◆ RECORD EXCERPTS:
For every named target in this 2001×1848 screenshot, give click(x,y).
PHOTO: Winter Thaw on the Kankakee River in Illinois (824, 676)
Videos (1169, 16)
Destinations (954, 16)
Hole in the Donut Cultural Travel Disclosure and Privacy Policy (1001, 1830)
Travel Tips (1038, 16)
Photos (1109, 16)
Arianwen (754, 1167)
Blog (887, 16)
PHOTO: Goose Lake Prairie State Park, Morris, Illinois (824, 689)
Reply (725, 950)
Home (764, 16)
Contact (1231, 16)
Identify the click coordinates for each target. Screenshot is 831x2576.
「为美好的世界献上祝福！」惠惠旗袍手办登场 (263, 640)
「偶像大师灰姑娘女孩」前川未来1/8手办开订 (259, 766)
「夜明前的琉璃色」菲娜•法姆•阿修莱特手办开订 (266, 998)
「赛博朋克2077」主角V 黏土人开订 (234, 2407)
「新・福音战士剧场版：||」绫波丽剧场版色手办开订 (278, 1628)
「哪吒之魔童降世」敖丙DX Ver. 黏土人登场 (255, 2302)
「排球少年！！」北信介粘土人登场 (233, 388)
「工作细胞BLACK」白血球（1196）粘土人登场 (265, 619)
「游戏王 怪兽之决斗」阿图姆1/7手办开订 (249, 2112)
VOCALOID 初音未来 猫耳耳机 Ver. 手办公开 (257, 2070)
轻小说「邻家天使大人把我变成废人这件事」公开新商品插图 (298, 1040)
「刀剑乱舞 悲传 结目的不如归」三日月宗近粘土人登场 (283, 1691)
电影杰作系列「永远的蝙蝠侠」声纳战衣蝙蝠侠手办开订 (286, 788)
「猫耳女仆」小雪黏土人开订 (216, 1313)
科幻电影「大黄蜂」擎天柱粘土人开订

◆ ASSIGNMENT:
Exactly as written, reproduce the lines of the data above from the first line through the line where "Hole in the" appears.

◆ ANSWER BELOW:
For every named target in this 2001×1848 screenshot, give click(x,y).
PHOTO: Winter Thaw on the Kankakee River in Illinois (824, 676)
Videos (1169, 16)
Destinations (954, 16)
Hole in the Donut Cultural Travel Disclosure and Privacy Policy (1001, 1830)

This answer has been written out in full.